Task directions:
Return a word-for-word copy of the complete listing below.

Data provided:
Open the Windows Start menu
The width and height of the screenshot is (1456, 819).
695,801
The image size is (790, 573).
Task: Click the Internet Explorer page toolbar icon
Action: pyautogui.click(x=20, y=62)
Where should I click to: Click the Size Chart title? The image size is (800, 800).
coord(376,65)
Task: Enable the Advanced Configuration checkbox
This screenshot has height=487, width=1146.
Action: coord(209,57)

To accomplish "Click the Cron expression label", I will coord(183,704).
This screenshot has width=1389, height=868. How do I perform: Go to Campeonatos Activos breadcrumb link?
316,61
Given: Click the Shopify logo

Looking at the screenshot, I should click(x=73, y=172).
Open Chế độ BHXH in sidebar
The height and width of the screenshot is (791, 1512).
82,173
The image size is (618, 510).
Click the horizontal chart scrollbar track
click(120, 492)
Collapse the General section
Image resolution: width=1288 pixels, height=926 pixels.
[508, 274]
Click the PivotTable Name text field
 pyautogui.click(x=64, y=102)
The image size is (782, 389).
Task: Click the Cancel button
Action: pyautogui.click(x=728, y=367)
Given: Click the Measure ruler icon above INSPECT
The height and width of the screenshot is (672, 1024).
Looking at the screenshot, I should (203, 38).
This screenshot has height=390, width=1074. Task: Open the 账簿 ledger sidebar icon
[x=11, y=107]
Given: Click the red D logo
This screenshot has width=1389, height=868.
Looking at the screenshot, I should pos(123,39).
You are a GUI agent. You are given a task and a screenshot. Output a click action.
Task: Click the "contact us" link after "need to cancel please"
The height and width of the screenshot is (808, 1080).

Result of the task:
Open the Windows Start menu
The width and height of the screenshot is (1456, 819).
695,801
The image size is (790, 573).
Task: Click the Internet Explorer page toolbar icon
Action: pyautogui.click(x=20, y=62)
Where should I click to: Click the Size Chart title? The image size is (800, 800).
coord(376,65)
Task: Enable the Advanced Configuration checkbox
This screenshot has height=487, width=1146.
Action: coord(209,57)

To accomplish "Click the Cron expression label", I will coord(183,704).
This screenshot has width=1389, height=868. How do I perform: Go to Campeonatos Activos breadcrumb link?
316,61
Given: Click the Shopify logo

Looking at the screenshot, I should click(x=73, y=172).
Open Chế độ BHXH in sidebar
The height and width of the screenshot is (791, 1512).
82,173
The image size is (618, 510).
Click the horizontal chart scrollbar track
click(120, 492)
Collapse the General section
Image resolution: width=1288 pixels, height=926 pixels.
[508, 274]
Click the PivotTable Name text field
 pyautogui.click(x=64, y=102)
The image size is (782, 389).
Task: Click the Cancel button
Action: pyautogui.click(x=728, y=367)
Given: Click the Measure ruler icon above INSPECT
The height and width of the screenshot is (672, 1024).
Looking at the screenshot, I should (203, 38).
This screenshot has height=390, width=1074. Task: Open the 账簿 ledger sidebar icon
[x=11, y=107]
Given: Click the red D logo
This screenshot has width=1389, height=868.
Looking at the screenshot, I should pos(123,39).
You are a GUI agent. You are given a task and a screenshot. Output a click action.
Task: Click the "contact us" link after "need to cancel please"
The height and width of the screenshot is (808, 1080).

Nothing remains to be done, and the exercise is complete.